Souvent, trop souvent, on a l’impression que l’essentiel serait l’effet. La performance, le moment. Sauf que c’est un très mauvais calcul. Pourquoi ? Parce que, sans s’en rendre compte, on suit les protagonistes sans franchement s’attacher à eux. Par manque de cohérence, de fluidité sur le long terme.

« Je me demande avec qui je vais faire le joli-coeur en saison 3, tiens… »

Pire : parfois, on s’en détache. Et lorsque Will se retrouve face à Mac à la toute fin de la saison, qu’il lui fait une déclaration très bien écrite et très bien décrite, eh bien… on n’y croit pas autant qu’on le voudrait.

« La performance prime ». C’est aussi ce que je me suis dit en voyant le season finale, Election Night. Les héros, censés être au bord du gouffre, retournent la situation grâce à un artifice dont Sorkin aura usé et abusé cette année. La situation devient tendue ? Il passe en mode comédie. De façon complètement artificielle.

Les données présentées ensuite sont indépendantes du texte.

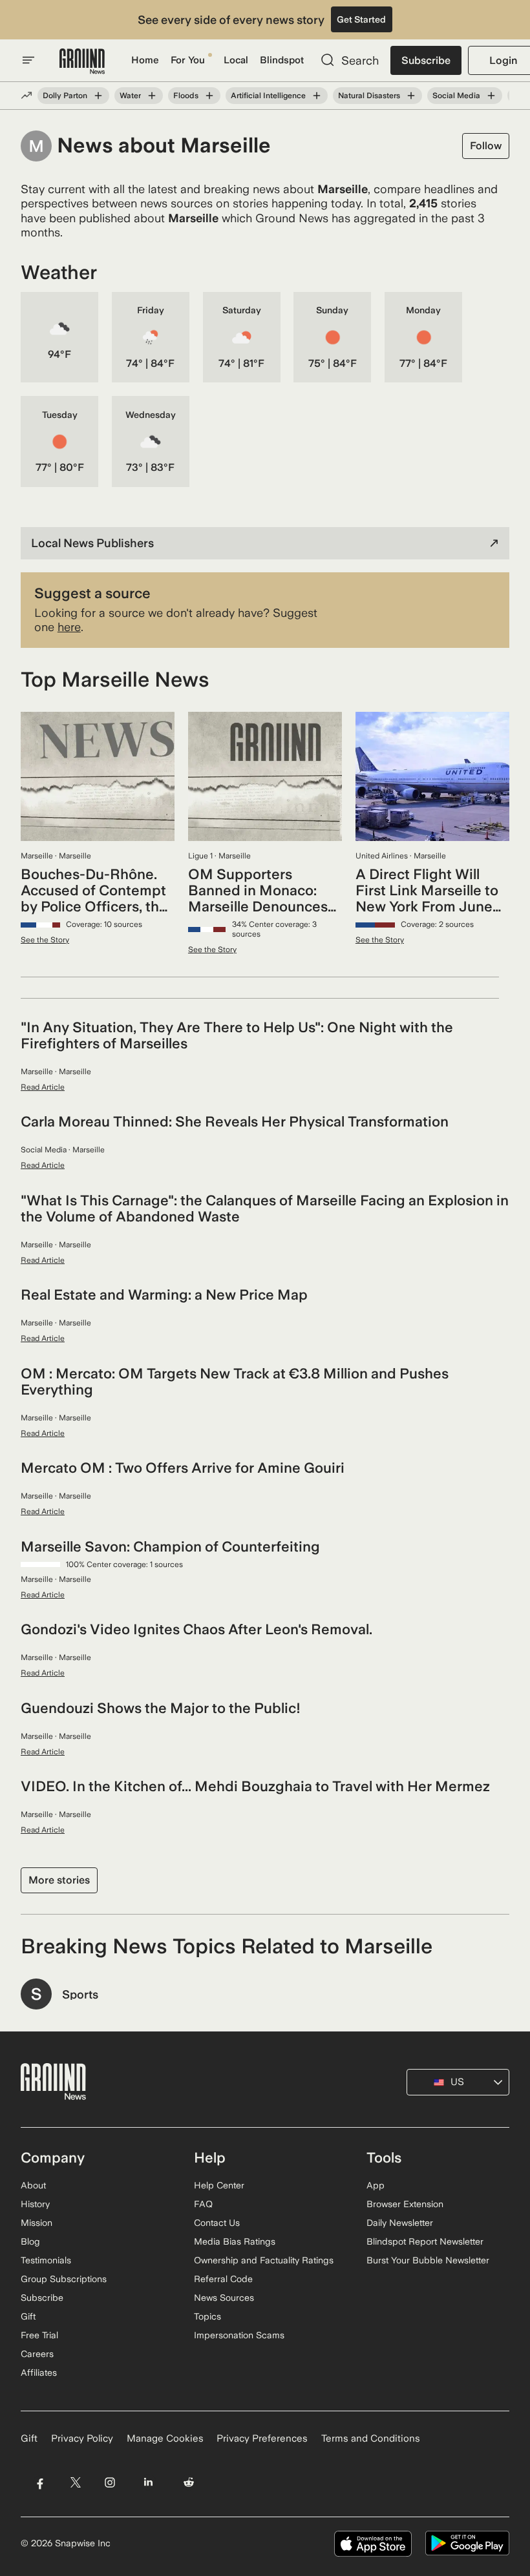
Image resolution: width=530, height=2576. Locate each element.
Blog (30, 2241)
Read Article (43, 1087)
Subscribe (425, 60)
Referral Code (223, 2279)
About (33, 2185)
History (35, 2204)
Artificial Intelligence (268, 95)
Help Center (219, 2185)
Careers (37, 2354)
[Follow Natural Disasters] (411, 95)
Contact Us (217, 2223)
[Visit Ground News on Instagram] (109, 2482)
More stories (59, 1880)
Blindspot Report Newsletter (424, 2241)
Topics (207, 2316)
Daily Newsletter (399, 2223)
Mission (36, 2223)
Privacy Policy (82, 2438)
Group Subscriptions (64, 2279)
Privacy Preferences (262, 2438)
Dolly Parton (65, 95)
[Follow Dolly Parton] (98, 95)
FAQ (203, 2204)
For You (188, 60)
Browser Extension (404, 2204)
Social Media (456, 95)
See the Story (45, 939)
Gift (28, 2316)
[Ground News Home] (82, 61)
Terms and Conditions (370, 2438)
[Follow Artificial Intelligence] (317, 95)
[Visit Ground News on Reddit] (189, 2482)
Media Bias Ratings (234, 2241)
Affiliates (39, 2372)
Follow (486, 146)
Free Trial (39, 2335)
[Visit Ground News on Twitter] (75, 2482)
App (375, 2185)
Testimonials (46, 2260)
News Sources (224, 2297)
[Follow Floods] (209, 95)
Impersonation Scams (239, 2335)
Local (236, 60)
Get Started (361, 19)
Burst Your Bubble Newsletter (427, 2260)
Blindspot (282, 60)
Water (130, 95)
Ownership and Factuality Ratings (264, 2260)
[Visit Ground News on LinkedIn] (148, 2482)
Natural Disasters (369, 95)
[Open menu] (28, 60)
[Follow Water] (152, 95)
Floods (185, 95)
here (69, 627)
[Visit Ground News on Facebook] (40, 2483)
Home (145, 60)
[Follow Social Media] (491, 95)
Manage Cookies (165, 2438)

Tant pis si ce qui a conduit ses journalistes sur la corniche est le résultat d’une trajectoire de pur drama, de bon drama.

Quand il faut boucler la boucle, faisons fumer des pétards à une sexagénaire et tout ira mieux ! Quand il faut aller au bout d’une décision radicale, il suffit de se dire qu’on a fait le boulot sérieusement et qu’assumer ses erreurs, c’est bon pour les autres… Ça pourrait coincer ? Qu’à cela ne tienne, avec une bouffonnerie mettant en scène le numéro 2 de l’entreprise, ça passe sans souci !

Attention : je ne suis pas contre le fait qu’un peu d’humour vienne rythmer l’histoire. On est chez Sorkin, ça fait intégralement partie de son style. Ce que je déplore en revanche, c’est que le glissement ne soit pas bien amené. Là, au lieu d’un glissement on a une bonne grosse glissade, bien sale et très voyante. Quelque chose d’un tout petit peu plus crédible (euphémisme) aurait été mieux.

Peut-être que je me trompe. Peut-être que je ne prends pas la série par le bon bout. L’an dernier, j’ai cependant expliqué dans le bilan de la saison 1 de The Newsroom que, dans ses meilleurs jours, Sorkin sait embarquer le téléspectateur dans des histoires qui certes tordent la vraisemblance mais sont si bien racontées qu’on finit toujours par y croire, au moins émotionnellement. Cette fois-ci, on est parfois loin du compte. Et c’est regrettable.

Au bout du chemin, le bilan est donc en demi-teinte… mais bon, on se gardera bien d’oublier que ce qui marche, marche vraiment. Et que l’ensemble est en progression par rapport à l’an dernier. D’où une note finale de trois planètes Mars sur cinq.